* _What you are asked to do_:
Take the entries below and print only the lines from the one with "1389x868 pixels. How" through the one with "Task: Open the 我的衣柜 button", exactly as they stand, both ends included.

* _Exercise inputs_:
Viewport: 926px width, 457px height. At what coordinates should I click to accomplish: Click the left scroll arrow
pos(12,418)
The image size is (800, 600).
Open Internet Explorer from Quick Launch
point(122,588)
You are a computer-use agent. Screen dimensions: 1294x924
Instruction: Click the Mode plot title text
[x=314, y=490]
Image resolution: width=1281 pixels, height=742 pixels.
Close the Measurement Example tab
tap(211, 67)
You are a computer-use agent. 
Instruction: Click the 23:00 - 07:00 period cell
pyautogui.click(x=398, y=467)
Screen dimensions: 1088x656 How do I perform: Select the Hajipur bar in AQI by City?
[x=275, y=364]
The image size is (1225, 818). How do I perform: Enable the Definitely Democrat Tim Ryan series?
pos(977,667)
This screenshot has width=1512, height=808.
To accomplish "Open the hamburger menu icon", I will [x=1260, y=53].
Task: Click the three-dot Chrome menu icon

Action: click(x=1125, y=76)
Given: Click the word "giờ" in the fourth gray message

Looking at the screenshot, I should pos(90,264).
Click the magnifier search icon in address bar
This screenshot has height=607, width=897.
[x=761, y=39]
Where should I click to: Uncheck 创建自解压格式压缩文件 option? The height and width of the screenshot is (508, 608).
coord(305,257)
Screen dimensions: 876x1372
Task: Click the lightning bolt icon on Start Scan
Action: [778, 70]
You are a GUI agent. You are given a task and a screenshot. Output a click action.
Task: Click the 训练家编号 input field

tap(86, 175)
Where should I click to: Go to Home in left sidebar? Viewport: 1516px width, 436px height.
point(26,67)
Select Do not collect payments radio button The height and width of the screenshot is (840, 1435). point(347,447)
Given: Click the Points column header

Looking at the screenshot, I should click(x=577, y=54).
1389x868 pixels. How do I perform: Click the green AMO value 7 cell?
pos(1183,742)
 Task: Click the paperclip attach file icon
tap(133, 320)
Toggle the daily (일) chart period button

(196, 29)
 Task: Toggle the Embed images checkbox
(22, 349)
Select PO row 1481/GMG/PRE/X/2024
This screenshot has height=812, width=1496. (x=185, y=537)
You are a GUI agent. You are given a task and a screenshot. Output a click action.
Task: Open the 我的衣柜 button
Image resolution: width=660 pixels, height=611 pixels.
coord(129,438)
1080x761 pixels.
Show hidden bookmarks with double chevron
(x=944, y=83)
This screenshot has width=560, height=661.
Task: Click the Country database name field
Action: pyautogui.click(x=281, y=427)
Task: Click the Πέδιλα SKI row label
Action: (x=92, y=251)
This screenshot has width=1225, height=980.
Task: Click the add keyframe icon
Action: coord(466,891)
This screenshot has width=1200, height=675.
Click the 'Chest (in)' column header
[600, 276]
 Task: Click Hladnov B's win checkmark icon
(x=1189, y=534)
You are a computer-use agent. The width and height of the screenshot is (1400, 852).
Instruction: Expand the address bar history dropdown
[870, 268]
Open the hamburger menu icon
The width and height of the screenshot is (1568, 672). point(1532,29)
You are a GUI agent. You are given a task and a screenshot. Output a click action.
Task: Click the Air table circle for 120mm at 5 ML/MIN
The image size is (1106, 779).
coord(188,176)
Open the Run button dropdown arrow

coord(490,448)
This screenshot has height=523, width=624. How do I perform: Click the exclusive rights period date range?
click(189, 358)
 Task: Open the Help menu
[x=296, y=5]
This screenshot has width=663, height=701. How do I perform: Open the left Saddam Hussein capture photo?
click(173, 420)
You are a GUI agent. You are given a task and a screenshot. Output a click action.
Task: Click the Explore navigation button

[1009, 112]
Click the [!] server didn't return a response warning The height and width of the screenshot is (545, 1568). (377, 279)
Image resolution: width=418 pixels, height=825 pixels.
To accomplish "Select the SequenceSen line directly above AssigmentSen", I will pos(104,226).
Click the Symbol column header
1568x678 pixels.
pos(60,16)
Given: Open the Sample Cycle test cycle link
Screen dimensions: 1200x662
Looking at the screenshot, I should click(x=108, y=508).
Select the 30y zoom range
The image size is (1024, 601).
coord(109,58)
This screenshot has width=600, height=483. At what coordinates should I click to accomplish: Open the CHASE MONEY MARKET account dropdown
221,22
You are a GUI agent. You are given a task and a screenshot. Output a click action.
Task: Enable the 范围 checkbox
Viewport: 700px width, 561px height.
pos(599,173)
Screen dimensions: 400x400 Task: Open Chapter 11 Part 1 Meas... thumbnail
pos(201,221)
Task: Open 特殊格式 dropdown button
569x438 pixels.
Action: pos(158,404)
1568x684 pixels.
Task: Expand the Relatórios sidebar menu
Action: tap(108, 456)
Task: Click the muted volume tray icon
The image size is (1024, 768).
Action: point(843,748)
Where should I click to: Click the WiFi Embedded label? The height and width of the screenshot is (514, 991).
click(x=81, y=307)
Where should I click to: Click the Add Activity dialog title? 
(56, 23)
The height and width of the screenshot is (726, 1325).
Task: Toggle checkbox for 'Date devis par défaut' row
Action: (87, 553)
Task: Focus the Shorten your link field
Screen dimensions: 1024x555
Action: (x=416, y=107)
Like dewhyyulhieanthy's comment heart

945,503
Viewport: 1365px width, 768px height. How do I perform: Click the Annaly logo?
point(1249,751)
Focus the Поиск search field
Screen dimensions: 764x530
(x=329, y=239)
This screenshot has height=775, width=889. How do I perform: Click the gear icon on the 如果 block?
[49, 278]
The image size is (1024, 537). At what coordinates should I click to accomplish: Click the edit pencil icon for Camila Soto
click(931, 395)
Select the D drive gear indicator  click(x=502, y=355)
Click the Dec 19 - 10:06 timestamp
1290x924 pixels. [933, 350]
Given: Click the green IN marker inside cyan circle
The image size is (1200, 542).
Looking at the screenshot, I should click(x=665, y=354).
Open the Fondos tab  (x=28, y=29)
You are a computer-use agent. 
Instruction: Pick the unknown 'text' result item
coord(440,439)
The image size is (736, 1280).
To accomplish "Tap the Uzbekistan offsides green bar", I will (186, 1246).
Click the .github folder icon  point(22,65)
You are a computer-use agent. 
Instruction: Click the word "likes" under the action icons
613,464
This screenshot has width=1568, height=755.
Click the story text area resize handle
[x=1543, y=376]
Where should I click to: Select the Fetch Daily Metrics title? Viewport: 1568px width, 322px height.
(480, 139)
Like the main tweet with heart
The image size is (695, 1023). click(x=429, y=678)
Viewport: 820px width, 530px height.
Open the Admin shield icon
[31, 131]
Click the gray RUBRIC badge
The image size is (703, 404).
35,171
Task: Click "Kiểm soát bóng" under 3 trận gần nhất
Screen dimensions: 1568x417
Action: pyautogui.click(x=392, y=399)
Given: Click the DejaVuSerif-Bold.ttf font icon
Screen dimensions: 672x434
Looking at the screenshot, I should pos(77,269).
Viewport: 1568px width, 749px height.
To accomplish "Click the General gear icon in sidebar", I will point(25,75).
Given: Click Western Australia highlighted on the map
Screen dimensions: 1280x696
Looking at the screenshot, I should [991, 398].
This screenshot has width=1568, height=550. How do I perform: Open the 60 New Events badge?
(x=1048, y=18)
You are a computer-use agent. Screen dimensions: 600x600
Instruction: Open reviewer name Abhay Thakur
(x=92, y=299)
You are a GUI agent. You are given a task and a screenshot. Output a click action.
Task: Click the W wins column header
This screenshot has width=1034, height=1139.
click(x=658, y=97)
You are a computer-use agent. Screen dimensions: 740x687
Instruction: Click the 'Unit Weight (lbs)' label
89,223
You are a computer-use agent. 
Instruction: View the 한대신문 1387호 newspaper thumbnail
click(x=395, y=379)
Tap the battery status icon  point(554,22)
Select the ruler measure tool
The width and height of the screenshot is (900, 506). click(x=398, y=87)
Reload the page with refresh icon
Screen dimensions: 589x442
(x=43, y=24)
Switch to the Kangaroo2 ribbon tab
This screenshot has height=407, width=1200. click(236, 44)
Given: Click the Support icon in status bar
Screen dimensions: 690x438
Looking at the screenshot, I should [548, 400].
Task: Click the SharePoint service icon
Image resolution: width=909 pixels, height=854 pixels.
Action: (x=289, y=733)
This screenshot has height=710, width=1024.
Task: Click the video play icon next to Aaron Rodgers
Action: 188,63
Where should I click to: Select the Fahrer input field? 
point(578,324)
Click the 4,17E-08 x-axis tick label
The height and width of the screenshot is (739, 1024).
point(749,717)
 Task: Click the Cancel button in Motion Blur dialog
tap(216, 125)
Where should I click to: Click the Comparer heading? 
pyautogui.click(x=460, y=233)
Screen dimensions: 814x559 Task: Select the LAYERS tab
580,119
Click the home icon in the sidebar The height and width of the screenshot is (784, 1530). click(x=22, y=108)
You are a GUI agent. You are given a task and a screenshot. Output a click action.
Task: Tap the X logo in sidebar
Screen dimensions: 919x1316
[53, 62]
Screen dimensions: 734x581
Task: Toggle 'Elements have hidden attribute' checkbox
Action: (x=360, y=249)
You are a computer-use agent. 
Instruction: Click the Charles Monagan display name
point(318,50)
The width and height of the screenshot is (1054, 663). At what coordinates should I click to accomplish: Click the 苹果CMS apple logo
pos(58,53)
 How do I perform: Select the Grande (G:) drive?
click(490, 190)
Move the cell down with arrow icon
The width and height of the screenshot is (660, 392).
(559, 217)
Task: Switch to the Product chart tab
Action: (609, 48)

* _Result of this task_:
1389x868 pixels. How do I perform: Click the green AMO value 7 cell?
pos(1183,742)
 Task: Click the paperclip attach file icon
tap(133, 320)
Toggle the daily (일) chart period button

(196, 29)
 Task: Toggle the Embed images checkbox
(22, 349)
Select PO row 1481/GMG/PRE/X/2024
This screenshot has height=812, width=1496. (x=185, y=537)
You are a GUI agent. You are given a task and a screenshot. Output a click action.
Task: Open the 我的衣柜 button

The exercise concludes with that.